Comme pour Ieng Sary, il existe des preuves concernant ses discours publics dans lesquels il encouragea les arrestations et exécutions de masse. A la tête de l’État, il donna de nombreuses consignes qui seront appliquées par les pouvoirs locaux de façon radicale.
Le 13 novembre 2007, le jour suivant l’arrestation de Ieng Sary et de sa femme, Khieu Samphan sera hospitalisé pour crise cardiaque. Il sera finalement arrêté à sa sortie et accusé de crimes contre l’humanité et crimes de guerre.
De plus la publication de son livre « Reflection on Cambodian History Up to the Era of Democratic Kampuchea” dans lequel il ne montre aucun repentir, vient corroborer les accusations dont il fait l’objet.
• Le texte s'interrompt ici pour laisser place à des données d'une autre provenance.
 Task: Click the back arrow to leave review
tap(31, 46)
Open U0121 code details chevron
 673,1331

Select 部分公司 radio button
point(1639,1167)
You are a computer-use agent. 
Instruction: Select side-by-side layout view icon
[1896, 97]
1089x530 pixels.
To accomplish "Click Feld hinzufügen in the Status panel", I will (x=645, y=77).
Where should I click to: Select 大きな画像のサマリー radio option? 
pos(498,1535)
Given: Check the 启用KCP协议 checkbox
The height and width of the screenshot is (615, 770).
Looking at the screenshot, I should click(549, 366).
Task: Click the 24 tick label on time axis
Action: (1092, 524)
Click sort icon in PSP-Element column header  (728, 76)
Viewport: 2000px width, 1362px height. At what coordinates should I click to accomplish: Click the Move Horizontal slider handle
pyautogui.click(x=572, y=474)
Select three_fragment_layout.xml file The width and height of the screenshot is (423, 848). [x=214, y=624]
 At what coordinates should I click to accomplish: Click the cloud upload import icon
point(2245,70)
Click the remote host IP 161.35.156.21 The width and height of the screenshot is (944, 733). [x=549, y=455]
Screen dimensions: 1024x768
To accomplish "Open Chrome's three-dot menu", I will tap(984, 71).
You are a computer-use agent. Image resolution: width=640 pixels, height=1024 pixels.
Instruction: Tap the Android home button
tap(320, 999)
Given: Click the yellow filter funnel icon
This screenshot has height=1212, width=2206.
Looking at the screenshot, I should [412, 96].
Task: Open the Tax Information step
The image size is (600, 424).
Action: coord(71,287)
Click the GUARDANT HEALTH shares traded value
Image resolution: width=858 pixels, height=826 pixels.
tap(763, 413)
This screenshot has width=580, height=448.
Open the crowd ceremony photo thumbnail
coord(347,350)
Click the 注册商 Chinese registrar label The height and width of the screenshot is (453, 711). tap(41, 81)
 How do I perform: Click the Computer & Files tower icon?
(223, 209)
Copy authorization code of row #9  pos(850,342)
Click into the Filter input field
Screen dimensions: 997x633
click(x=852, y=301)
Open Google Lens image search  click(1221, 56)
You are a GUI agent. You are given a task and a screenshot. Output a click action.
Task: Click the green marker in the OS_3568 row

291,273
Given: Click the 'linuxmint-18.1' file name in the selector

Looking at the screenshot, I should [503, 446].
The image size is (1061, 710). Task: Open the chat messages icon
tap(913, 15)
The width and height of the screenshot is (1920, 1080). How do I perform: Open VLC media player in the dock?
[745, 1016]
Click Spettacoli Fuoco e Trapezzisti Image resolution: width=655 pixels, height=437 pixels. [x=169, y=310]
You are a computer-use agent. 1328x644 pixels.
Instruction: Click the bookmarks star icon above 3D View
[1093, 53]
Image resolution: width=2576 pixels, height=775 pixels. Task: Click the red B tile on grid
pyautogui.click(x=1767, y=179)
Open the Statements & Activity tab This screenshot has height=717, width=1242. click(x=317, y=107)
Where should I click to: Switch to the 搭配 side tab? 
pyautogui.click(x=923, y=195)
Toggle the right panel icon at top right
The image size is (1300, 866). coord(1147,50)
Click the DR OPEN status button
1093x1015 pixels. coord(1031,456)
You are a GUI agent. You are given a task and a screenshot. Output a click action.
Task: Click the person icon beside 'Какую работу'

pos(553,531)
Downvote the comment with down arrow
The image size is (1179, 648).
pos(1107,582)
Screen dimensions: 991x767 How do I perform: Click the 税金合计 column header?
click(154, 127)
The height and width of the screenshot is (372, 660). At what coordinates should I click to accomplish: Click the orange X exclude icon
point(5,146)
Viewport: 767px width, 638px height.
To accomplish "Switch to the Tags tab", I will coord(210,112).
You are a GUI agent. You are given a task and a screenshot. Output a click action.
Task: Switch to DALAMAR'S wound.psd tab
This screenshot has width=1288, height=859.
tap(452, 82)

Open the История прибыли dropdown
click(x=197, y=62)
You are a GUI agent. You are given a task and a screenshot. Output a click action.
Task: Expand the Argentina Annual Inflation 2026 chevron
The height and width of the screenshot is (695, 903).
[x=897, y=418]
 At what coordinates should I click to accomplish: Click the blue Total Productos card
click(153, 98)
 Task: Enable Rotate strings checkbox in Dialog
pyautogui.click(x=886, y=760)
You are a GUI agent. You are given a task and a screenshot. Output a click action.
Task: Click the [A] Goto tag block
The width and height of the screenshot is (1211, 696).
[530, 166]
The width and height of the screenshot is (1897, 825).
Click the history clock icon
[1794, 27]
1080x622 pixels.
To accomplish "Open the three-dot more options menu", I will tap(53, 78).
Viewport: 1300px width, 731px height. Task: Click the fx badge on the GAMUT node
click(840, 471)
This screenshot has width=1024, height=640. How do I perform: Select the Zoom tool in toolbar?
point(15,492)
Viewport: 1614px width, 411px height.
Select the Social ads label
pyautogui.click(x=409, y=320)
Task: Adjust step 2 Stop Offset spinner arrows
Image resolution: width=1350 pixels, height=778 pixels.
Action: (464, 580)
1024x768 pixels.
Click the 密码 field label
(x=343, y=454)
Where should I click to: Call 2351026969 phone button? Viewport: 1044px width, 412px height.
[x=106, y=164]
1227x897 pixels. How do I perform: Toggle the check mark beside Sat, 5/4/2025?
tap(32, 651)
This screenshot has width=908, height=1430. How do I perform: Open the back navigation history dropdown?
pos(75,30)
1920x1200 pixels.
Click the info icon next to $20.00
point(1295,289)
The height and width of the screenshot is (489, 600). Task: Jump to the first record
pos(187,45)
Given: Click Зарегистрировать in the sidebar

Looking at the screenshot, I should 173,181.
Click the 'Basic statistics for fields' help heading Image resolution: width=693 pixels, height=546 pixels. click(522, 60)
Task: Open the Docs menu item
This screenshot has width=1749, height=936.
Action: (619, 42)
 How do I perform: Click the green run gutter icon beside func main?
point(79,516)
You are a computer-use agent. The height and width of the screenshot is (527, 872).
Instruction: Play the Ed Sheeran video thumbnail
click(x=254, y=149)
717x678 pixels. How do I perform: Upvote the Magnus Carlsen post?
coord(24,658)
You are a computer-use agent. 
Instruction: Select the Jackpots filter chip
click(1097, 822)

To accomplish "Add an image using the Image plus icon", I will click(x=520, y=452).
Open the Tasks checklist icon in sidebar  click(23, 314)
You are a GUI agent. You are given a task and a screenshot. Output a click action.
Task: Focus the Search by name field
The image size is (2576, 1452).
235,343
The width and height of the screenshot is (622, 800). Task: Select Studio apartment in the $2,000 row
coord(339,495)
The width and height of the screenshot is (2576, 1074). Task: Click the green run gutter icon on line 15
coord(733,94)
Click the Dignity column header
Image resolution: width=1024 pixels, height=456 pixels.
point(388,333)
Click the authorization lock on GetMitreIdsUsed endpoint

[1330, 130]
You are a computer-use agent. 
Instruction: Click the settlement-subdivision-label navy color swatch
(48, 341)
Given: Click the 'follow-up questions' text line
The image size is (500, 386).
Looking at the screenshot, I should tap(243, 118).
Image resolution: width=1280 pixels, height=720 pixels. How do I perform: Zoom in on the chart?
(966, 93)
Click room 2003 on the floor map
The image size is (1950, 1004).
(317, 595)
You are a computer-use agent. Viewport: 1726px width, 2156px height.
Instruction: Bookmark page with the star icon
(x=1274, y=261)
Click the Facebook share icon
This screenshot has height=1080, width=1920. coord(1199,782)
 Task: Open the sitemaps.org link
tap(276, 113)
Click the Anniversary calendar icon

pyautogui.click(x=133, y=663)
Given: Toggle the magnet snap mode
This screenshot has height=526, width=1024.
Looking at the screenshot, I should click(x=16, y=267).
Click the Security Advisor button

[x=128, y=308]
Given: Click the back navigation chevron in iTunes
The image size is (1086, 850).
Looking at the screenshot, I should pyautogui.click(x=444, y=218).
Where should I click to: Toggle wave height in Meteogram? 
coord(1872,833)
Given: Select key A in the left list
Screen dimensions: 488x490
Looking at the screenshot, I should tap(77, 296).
Il écrit notamment que Pol Pot « a œuvré pour la justice sociale et la défense de la souveraineté nationale (…) Il n’y avait pas de politique planifiée pour affamer les gens ni de politiques de massacres de masse (…) Il y avait toujours comme considération le bien-être des citoyens…»
Khieu Samphan reconnaît juste qu’il a ordonné le travail forcé de citoyens dans l’objectif de produire plus de nourriture du fait des pénuries.
En avril 2008, lors de sa première comparution devant le tribunal, son avocat Jacques Vergès utilisa le même système de défense que les autres accusés.
Il ne nie pas le fait que de nombreux cambodgiens soient décédés mais la plupart des décès seraient dus à la famine et aux maladies.
Même si certains civils furent exécutés, lui-même ne peut en être responsable directement par sa seule position de chef d’État. Dans les faits, Pol Pot était le seul habilité à prendre des décisions.
* Sources : ces informations proviennent des organes officiels des CETC (Chambres extraordinaires au sein des tribunaux cambodgiens)
http://www.eccc.gov.kh/french/default.aspx
http://www.cambodiatribunal.org
Seconde partie du procès de Khieu Samphan et Nuon Chea
Le 7 août 2014. Khieu Samphan et Nuon Chea, se retrouvent dans le box des accusés des Chambres extraordinaires au sein des tribunaux cambodgiens (CETC). Ils sont accusés de crimes contre l'humanité. Une seconde partie de leur procès s'est ouvert le 17 octobre 2014.
En cet été 2014, parmi les 4 000 victimes cambodgiennes qui se sont constituées parties civiles, dix sont françaises, soutenues par la FIDH (Fédération internationale des ligues des droits de l'homme). Le 4 août 2014, elles se rendent à Phnom Penh pour assister au verdict. Un verdict historique qu'elles attendent depuis plus de 40 ans.
Le procès des deux plus hauts dirigeants du régime khmer encore vivants : Nuon Chea, 88 ans, décrit comme l'idéologue du régime, et Khieu Samphan, 83 ans, chef de l’État du « Kampuchéa démocratique », a été découpé en plusieurs chefs d'accusation pour s'assurer d'obtenir un jugement avant leur mort. Les audiences ont débuté en 2011.
Le 7 août 2014, ils ont été reconnus « coupables de crimes contre l’humanité, d’extermination, de persécution politique, et d’autres actes inhumains » et condamnés à la prison à perpétuité par la justice de Phnom Penh. Ils ont décidé de faire appel.
Ce 17 octobre 2014 s'ouvre à Phnom Penh une autre partie du procès, autour du chef d'accusation de génocide.
En 2009, le tribunal avait ouvert le procès de Duch, chef de la prison de Phnom Penh S-21, où 15 000 personnes ont été torturées puis exécutées entre 1975 et 1979. Duch a été condamné en appel en 2012 à la prison à perpétuité.
Dossier n°002 raconte l’histoire, la mémoire, les appréhensions des victimes françaises qui se sont portées partie civile.